Date on which the narrative summary became available on the Committee's website: 
7 March 2016
Reason for listing: 

The Lord’s Resistance Army was listed on 7 March 2016 pursuant to paragraphs 12 and 13 (b), (c), and (d) of resolution 2262 (2016) as “engaging in or providing support for acts that undermine the peace, stability or security of the CAR;” “involved in planning, directing, or committing acts that violate international human rights law or international humanitarian law, as applicable, or that constitute human rights abuses or violations, in the CAR, including acts involving sexual violence, targeting of civilians, ethnic- or religious-based attacks, attacks on schools and hospitals, and abduction and forced displacement;” “recruiting or using children in armed conflict in the CAR, in violation of applicable international law;” and “providing support for armed groups or criminal networks through the illicit exploitation or trade of natural resources, including diamonds, gold, and wildlife products in or from the CAR.”

Additional information: 

Emerging in northern Uganda in the 1980s, the LRA has engaged in the abduction, killing, and mutilation of thousands of civilians across central Africa.  Under increasing military pressure, Joseph Kony, the LRA’s leader, ordered the LRA to withdraw from Uganda in 2005 and 2006. Since then, the LRA has been operating in the Democratic Republic of the Congo (DRC), CAR, South Sudan and reportedly Sudan.

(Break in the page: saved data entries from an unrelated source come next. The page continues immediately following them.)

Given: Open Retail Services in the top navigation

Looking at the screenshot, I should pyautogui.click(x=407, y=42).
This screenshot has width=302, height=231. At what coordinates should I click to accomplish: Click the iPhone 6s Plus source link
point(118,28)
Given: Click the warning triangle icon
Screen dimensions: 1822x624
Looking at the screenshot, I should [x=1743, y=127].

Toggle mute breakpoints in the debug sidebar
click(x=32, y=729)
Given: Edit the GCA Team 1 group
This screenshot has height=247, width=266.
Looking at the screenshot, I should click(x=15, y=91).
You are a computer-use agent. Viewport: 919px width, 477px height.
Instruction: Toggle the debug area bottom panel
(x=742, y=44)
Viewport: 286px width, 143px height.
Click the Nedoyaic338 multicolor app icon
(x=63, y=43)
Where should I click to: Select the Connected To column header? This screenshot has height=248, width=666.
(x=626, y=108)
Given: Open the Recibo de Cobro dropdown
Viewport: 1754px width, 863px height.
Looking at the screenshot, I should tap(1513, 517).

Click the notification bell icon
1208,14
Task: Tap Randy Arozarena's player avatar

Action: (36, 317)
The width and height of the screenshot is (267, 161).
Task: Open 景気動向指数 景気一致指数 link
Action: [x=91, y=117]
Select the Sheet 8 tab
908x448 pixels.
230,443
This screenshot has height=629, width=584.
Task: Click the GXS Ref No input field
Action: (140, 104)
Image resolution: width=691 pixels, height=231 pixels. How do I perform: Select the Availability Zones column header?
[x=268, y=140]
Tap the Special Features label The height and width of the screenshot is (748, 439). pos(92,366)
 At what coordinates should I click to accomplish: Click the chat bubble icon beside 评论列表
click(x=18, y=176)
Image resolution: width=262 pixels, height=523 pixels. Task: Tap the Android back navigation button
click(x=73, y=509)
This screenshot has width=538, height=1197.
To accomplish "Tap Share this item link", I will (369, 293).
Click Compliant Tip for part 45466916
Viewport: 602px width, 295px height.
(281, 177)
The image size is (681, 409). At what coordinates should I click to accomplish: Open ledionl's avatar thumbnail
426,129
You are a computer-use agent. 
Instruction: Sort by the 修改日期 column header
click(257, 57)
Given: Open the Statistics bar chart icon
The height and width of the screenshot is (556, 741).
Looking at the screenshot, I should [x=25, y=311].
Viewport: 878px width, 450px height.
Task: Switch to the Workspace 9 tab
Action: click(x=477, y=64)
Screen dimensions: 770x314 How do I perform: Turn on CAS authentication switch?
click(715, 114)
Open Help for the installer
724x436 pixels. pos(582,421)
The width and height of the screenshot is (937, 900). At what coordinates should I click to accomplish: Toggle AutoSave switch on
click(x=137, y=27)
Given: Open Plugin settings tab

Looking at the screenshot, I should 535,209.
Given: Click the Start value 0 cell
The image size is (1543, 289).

Since December 2013, the LRA has kidnapped, displaced, committed sexual violence against, and killed hundreds of individuals across CAR, and has looted and destroyed civilian property.  Concentrated in eastern CAR and reportedly in Kafia Kingi, a territory on the border of Sudan and South Sudan whose final status has yet to be determined but militarily controlled by the former, the LRA raids villages to pillage food and supplies.  The fighters set ambushes to attack security forces and steal their equipment when they respond to LRA attacks, and LRA fighters also target and loot villages that do not have a military presence.  The LRA has also intensified attacks on diamond and gold mining sites.

LRA cells are frequently accompanied by captives who are forced to work as porters, cooks, and sex slaves.  The LRA engages in gender-based violence including rapes of women and young girls.

In December 2013, the LRA abducted dozens of people in Haute-Kotto.  The LRA is reported to have been involved in the abductions of hundreds of civilians in CAR since the beginning of 2014.

LRA fighters attacked Obo, in eastern CAR’s Haut-Mbomou Prefecture, on several occasions in early 2014.

The LRA continued to carry out attacks in Obo and other locations in southeastern CAR between May and July 2014, including apparently coordinated attacks and abductions in Mbomou Prefecture in early June.

Since at least 2014, the LRA has been involved in elephant poaching and elephant trafficking for revenue generation.  The LRA reportedly traffics ivory from Garamba National Park in northern DRC to Darfur, to trade for weapons and supplies.  The LRA reportedly transports poached elephant tusks through CAR into Darfur, Sudan to sell.  Additionally, as of early 2014, Kony had reportedly ordered LRA fighters to loot diamonds and gold from miners in eastern CAR for transport to Sudan. As of January 2015, 500 Lord’s Resistance Army elements were reportedly expelled from the Sudan.

In early February 2015, LRA fighters armed with heavy weapons abducted civilians in Kpangbayanga, Haut-Mbomou, and stole food items.

On April 20, 2015, an LRA attack and the abduction of children from Ndambissoua, southeastern CAR led most of the village residents to flee.  And in early July 2015, the LRA attacked several villages in southern Haute-Kotto Prefecture; the attacks involved looting, violence against civilians, burning of houses, and kidnapping.

Since January 2016, attacks imputed to the LRA have multiplied in Mbomou, Haut-Mbomou and Haute-Kotto affecting in particular mining areas in Haute-Kotto. These attacks have involved looting, violence against civilians, destruction of property and abductions. They have led to displacements of the population, including around 700 people who have sought refuge in Bria.